Walden World

The wacky and wonderful tales of Beth's and Catherine's global adventures. And all things Walden too.

Wednesday, February 23, 2011

The Sea Lions of Puerto Madryn

First there was the Donkey of Nazareth who ate my shirt. Now the shame of having my butt bitten by a sea lion.

This morning, far too early, C and I and two handsome, ripped fellows from Belgium were dressed up in full wet-suits (vests, socks, another body suit followed by more boots) then directed to walk over the beach and through the surf to a small boat moored out in the ocean.

Thus started our adventure to snorkel with Sea Lions.

Before setting out on this trip, I had to have assurance from our trusted guide Pedro who is a bit of a nut about eco stuff (in Parque Valdes he would stop and shoo off any errant tourists who had gotten out of their car in the unauthorized area as he did to me on the path at Tombo to take a penguino photo) that this DID NOT impact on Sea Lion behaviour or colony life.

The sea lions live in huge colonies along the coast of this area of Patagonia. The population consists mostly of female sea lions, juveniles and then the pups.

There is one large Bull Male and an assorted group of what are called Beta Males, who appear, as in the old Batman show from the 60s, to act as the henchmen of the Bull Male. The young or weak little males are banished to what are called "bachelor colonies". Mind you, maybe they're all the gay males and their part of the shore is the Fire Island of sea lion world.

At the sight of the dive we are given wet suit hoods for our heads as well as three finger neoprene gloves. The Belgiums make jokes about us looking like the knights from "Monty Python's Holy Grail". That's actually pretty accurate.

◆ Work item A ◆
According to the blog post, which sea lions make up most of the colony population?
◆ Work item B ◆
Please turn the blog post's paragraph beginning "There is one large Bull Male" into a short list that keeps its main facts.

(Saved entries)
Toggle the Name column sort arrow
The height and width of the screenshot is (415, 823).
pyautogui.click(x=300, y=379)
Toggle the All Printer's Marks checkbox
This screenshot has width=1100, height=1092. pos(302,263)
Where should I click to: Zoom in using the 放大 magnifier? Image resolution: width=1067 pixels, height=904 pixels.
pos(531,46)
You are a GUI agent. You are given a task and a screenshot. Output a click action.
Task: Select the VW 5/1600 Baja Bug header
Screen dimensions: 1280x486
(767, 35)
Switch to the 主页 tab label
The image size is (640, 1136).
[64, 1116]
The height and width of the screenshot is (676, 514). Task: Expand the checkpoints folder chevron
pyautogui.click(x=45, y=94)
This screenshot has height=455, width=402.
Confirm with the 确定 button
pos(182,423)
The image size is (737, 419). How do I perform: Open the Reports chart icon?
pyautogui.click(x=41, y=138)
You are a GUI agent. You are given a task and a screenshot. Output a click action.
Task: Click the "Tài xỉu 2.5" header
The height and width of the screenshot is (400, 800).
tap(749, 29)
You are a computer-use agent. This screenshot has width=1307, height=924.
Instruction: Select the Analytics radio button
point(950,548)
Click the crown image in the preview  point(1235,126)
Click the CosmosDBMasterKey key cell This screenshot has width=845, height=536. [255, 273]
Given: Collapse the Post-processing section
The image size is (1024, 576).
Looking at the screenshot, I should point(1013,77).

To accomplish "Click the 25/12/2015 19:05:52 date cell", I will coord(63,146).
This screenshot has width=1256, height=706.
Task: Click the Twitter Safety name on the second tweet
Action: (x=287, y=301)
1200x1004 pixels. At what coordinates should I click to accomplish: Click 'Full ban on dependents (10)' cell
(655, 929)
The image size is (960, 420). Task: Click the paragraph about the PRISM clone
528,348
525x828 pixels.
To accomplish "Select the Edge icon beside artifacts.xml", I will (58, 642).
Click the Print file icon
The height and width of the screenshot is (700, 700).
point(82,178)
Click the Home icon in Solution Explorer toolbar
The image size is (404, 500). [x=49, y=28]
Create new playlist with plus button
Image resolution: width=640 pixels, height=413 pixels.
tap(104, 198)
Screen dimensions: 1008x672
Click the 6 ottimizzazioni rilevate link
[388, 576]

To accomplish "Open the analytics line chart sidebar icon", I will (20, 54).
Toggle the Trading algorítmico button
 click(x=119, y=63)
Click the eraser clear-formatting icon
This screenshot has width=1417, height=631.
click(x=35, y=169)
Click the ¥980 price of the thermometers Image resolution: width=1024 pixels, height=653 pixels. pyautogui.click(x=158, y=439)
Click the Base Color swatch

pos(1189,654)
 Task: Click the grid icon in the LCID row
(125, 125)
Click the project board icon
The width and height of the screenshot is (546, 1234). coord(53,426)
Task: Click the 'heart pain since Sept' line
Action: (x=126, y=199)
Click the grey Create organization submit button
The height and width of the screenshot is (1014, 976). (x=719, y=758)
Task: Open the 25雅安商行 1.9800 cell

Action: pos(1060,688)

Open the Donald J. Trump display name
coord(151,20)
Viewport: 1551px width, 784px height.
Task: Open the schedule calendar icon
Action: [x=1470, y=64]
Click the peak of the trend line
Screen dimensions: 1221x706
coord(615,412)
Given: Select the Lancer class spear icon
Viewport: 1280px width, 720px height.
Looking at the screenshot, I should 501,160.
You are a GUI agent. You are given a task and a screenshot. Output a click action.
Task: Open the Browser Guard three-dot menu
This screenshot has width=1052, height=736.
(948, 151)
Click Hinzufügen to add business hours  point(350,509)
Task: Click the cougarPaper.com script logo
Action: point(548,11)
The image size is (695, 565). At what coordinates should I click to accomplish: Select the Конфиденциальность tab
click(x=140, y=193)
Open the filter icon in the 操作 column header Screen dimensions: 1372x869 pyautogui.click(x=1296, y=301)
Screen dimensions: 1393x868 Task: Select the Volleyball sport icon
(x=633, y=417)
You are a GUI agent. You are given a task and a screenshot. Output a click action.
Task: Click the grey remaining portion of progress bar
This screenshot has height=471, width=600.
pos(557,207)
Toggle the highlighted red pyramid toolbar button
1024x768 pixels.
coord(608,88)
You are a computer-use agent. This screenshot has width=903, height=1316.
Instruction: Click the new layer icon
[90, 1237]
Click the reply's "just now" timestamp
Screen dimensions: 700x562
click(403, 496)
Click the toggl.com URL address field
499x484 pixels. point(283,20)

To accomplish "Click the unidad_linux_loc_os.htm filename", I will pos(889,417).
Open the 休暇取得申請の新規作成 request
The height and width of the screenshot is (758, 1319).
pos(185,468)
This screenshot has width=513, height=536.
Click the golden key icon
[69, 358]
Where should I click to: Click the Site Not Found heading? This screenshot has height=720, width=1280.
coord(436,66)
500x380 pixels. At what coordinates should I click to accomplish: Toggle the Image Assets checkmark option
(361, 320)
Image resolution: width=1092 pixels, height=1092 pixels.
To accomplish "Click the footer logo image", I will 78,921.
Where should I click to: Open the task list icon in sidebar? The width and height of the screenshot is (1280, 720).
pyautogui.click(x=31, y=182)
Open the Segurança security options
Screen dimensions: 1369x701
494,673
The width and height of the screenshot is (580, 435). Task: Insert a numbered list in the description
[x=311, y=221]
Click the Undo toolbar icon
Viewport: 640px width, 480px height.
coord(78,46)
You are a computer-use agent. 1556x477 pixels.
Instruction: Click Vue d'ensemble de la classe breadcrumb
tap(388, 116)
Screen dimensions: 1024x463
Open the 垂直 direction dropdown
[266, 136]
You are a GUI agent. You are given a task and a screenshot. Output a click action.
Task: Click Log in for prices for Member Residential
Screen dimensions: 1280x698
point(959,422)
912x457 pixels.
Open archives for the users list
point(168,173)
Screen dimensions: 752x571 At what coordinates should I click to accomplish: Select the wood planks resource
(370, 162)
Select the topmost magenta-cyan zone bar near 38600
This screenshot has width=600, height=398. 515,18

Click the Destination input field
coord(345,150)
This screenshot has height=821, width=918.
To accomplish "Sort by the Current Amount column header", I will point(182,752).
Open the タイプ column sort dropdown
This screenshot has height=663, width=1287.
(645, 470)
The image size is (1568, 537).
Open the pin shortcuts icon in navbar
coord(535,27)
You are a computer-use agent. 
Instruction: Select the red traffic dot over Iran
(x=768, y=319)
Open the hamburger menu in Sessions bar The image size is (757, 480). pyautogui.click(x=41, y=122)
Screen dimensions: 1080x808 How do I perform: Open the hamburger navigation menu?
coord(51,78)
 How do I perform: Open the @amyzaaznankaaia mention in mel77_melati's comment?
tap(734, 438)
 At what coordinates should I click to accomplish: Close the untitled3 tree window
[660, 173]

◆ Answer space A ◆
Mostly female sea lions, juveniles and pups.

◆ Answer space B ◆
- There is one large Bull Male.
- A group of Beta Males act as the Bull Male's henchmen, like in the Batman show from the 60s.
- Young or weak males are banished to "bachelor colonies."